According to Marcion and his followers, the original disciples of Jesus failed to grasp Jesus’ revelatory message of the higher god and of his (Jesus’) true provenance, and continued to hope for a “second coming” of their Savior to judge and destroy the evil powers oppressing the Jews.

According to Marcion, there was no Jewish prophecy that the Messiah would suffer and die on the cross. (Tertullian’s AM 3.18.1f; cf. ad Nat. 1.12; Justin’s Trypho 91, 94, 112)

According to Marcion the Jews had every right to expect a future Messiah who would be sent by the Creator God to restore and save the Jewish nation. That was what their Creator God promised them. Marcion had no dispute with that belief and or its teaching as found within the Jewish scriptures. Marcion’s “problem” was that the Jews failed to recognize the Messiah sent from a god higher than the creator god, that is the Messiah he believed was preached by the apostle Paul.

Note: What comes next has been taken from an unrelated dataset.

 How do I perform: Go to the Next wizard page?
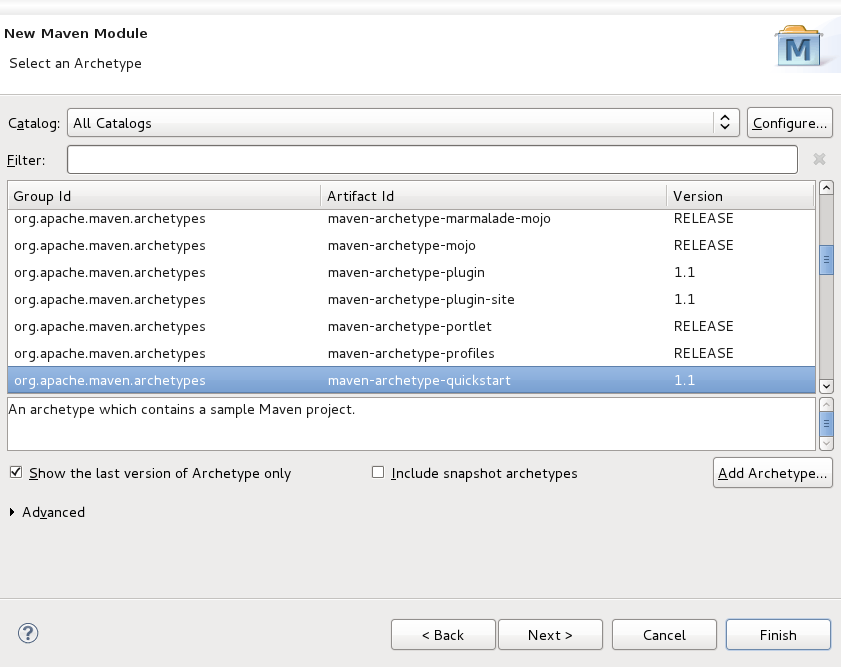coord(550,635)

But in fact the failure of the Jews to recognize their saviour was truly far less of a problem for Marcion than for the likes of Justin Martyr, Irenaeus and Tertullian or any other “proto-orthodox” teachers. For Marcion, the Jews who crucified Jesus truly were ignorant of his provenance and identity. They had no knowledge at all of any god higher than their Creator God. According to Marcion’s belief system, the Jews could by no means be held accountable for “despising the Word of God” or “rejecting his Spirit”. They were truly ignorant and thus not accountable of anything so condign. It was “proto-orthodox” belief, as represented by the likes of Irenaeus and Tertullian, who held the Jews reprehensibly and culpably responsible for knowingly rejecting their Saviour. Marcion, backed by his god of love, was much more merciful.

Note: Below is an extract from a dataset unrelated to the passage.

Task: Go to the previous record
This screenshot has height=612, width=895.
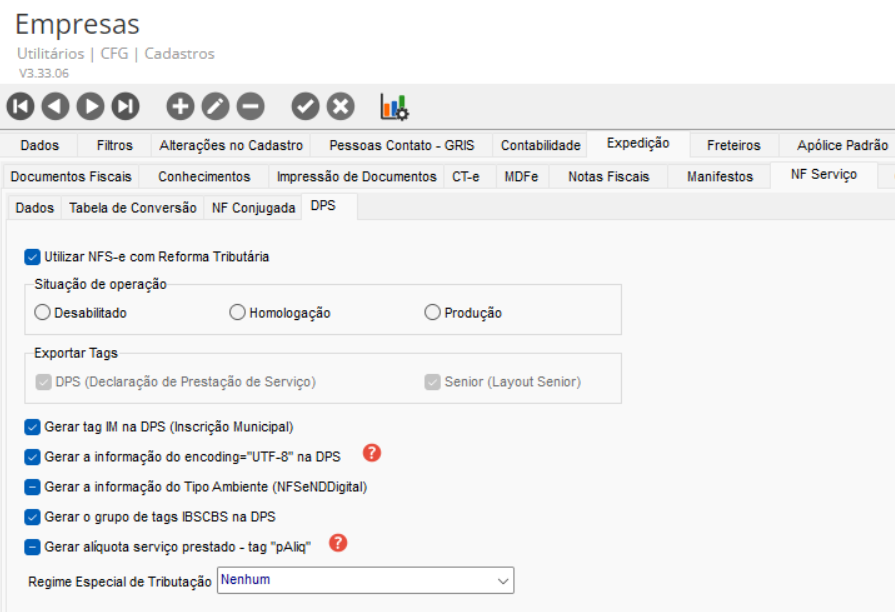Action: coord(55,106)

If anyone was to blame it was the god of the Jews, the Creator God, who kept them blinded from, in ignorance of, the higher god. (AM 3.6.8, 9; cf. 1 Cor. 2:8) The Jews were, Marcion conceded, only trying to obey their god according to his and their lights. (AM 3.6.8; 2.28.3; Haer. 4.29.1)

According to the merciful doctrine of Marcion, “Christ comes not to his own, but for the sake of all nations (AM 4.6.3); he comes to the Jews as a stranger (AM 3.6.2) because they have suffered the most under the ‘Creator’s terrible threatenings’ (AM 2.13.3). Had they known that he came from a God of mercy and in order to free them from the law, they would have spared him (1 Cor 2:8).” — Hoffmann, pp.228-229.

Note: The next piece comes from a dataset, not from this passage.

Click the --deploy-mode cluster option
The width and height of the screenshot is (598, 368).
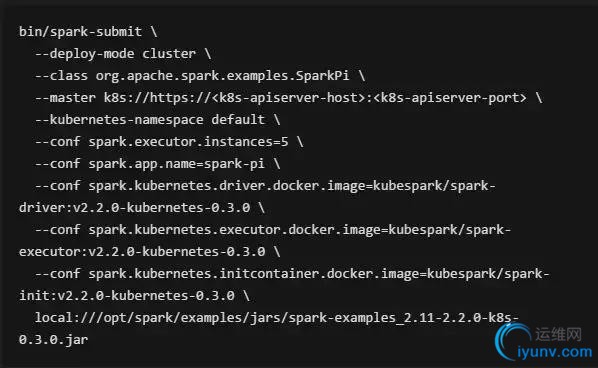122,54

Marcion’s threat to orthodoxy:

Marcion’s brand of Christianity was certainly dominant throughout Asia Minor in the early and mid second century, and possibly beyond that area. His threat to what was to become “orthodoxy” was couched in his literal (serious?) reading of the Jewish Scriptures. He read them literally, not allegorically.

As early as the Gospel of Matthew Christian readers of the Bible learn that the Christian dispensation is meant to read the “Old Testament” allegorically.

Justin Martyr, ‘Barnabas’ and the author(s) of Luke-Acts and the Pastoral epistles clearly all agree that the Jewish scriptures must be interpreted “allegorically” or typologically to divine the Truth. Any other (literal) reading is blindness. (Barnabas 1:7; 4:7; 7:1; Justin, Trypho, 7, 11, 12, 44, etc.; 1 Tim 1:7; 3:8a, 16 a; Titus 1:10b, 14, 3.9b)

“Proto-orthodoxy” needed roots. Antiquity was vital for respectability. By embracing the very ancient Jewish scriptures, and then further adopting Philo’s and other allegorical methods of interpreting them — so that a literal Israel could be turned in to an allegorized and “prophesied” Christ — those Christians on the side of Irenaeus and Tertullian had grounds for promoting the “depth” and “truth” of their faith.

What Marcion threatened was to position Jewish scriptures back where they originated — with Jewish literalism. This was far more dangerous than any effort in the past to have male Christians circumcised. Marcion challenged the very foundation of “orthodoxy” — that is, an allegorical reading of Jewish scriptures. (See Siker.)

Ironically(?) even today fundamentalists insist on a literal interpretation of their New Testament and cherry-picked parts of the Old (e.g. Genesis 1) but will settle for nothing less than an allegorical treatment of prophecies that they believe verify the Messiah identity of the Jesus sent by the “Creator” deity.